My mother did this with me as a child and still does to this very day and it has made such a difference in my life. Mom is an expert – I think without even knowing it – at loving fully and unconditionally and then letting go so that her children could grow and take risks to become the individuals we are. While it’s always scary for a parent to let go with her child, the presence of a disability or any significant difference certainly adds layers to that fear. If a child has various daily needs, a mother worries about how those will be met, how much her child will struggle, and as every mother does, wonders will her child be happy.
My mother spent so many years worrying about these things for me. I think it has only been since I have approached. . . yes, middle age. . .and my life has become more settled, that her concerns have eased some. Like most children, I would respond to her concerns with a nonchalant, “Don’t worry, Mom.” To this, she would quip, “Don’t tell me not to worry; that’s my job.”
Well, I told her not to worry because she was giving me – on a daily basis – the single most important thing to insure happiness in my life: LOVE. All I have ever remember is being loved by my mother, profoundly and completely. My earliest memory of her is shortly before I turned two, reading books with her, talking about noses, and touching her nose. A seemingly simple interaction, but I remember feeling so safe and loved. I believed I have felt this way, either consciously or unconsciously, every day of my life because of my mother’s (and father’s, but we’ll talk about him in June) love.
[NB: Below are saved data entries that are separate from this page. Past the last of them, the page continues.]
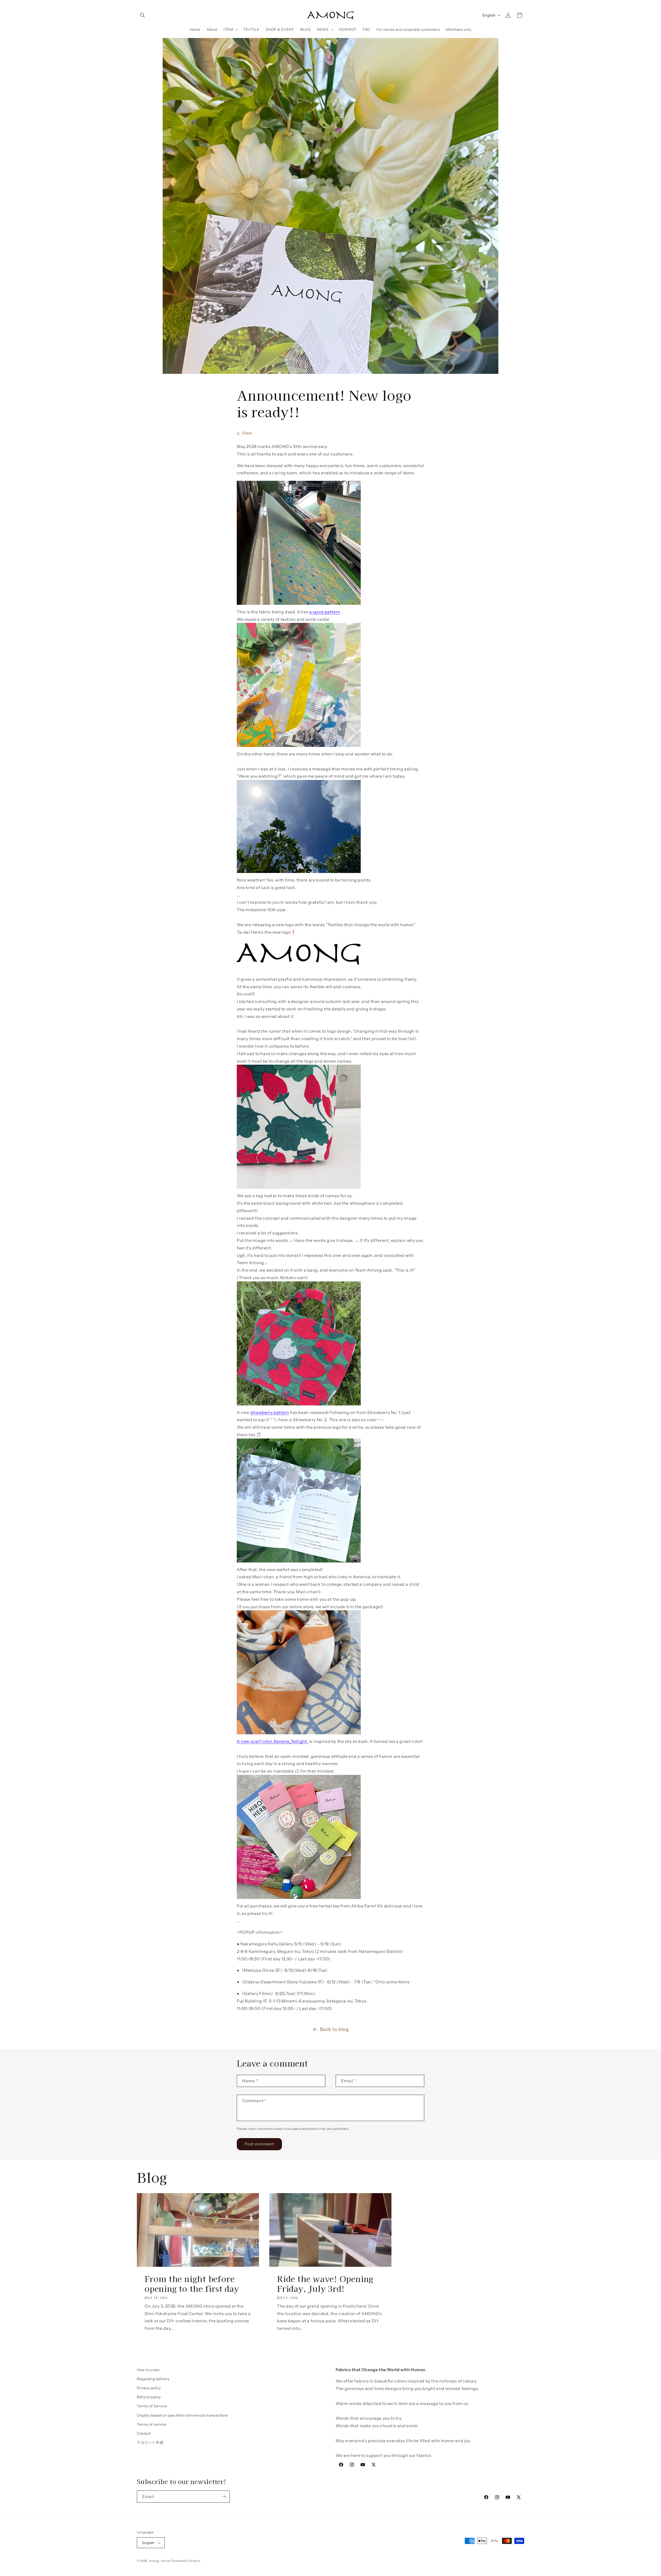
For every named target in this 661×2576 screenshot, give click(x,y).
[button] (142, 15)
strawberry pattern (269, 1412)
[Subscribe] (224, 2496)
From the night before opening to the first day (192, 2284)
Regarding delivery (153, 2379)
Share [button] (247, 433)
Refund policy (149, 2397)
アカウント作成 (150, 2442)
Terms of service (152, 2424)
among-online (159, 2561)
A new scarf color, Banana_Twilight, (272, 1741)
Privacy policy (149, 2388)
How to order (148, 2370)
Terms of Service (152, 2406)
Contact (144, 2433)
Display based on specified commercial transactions (182, 2415)
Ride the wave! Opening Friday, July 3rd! (325, 2284)
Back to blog (334, 2029)
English (489, 15)
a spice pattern (324, 611)
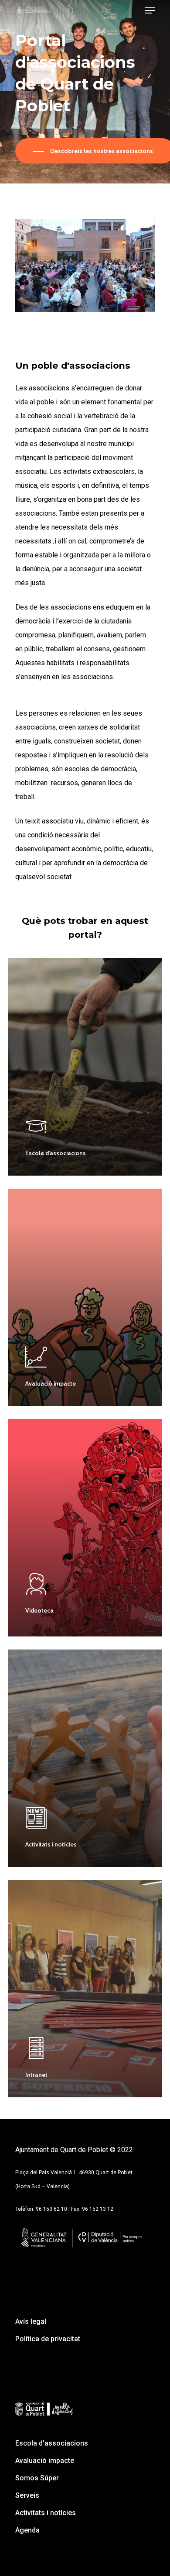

It is the single, most important thing that has shaped my life. It gave me the courage to embrace living with a disability and all the struggles that accompanies it. My mother’s love taught me that I was valued. In fact, it instilled that in my core. Nothing empowers like love and a sense of value. Life is still certainly difficult, but I believe when we feel loved and valued, the challenges we face seem to be a little more surmountable and with purpose, rather than just a means to an end.
I will take a hundred more lifetimes of living with a disability, if I could keep getting the mother I have been given. I cannot say it enough, Thank you, Mom. So. . .now will you ease up on the worrying?
In July, I will be presenting at the Texas Parent to Parent Annual Conference on Empowering Your Child with a Healthy Sense of Self. A parent’s love and value on her child will certainly be the essence of my talk.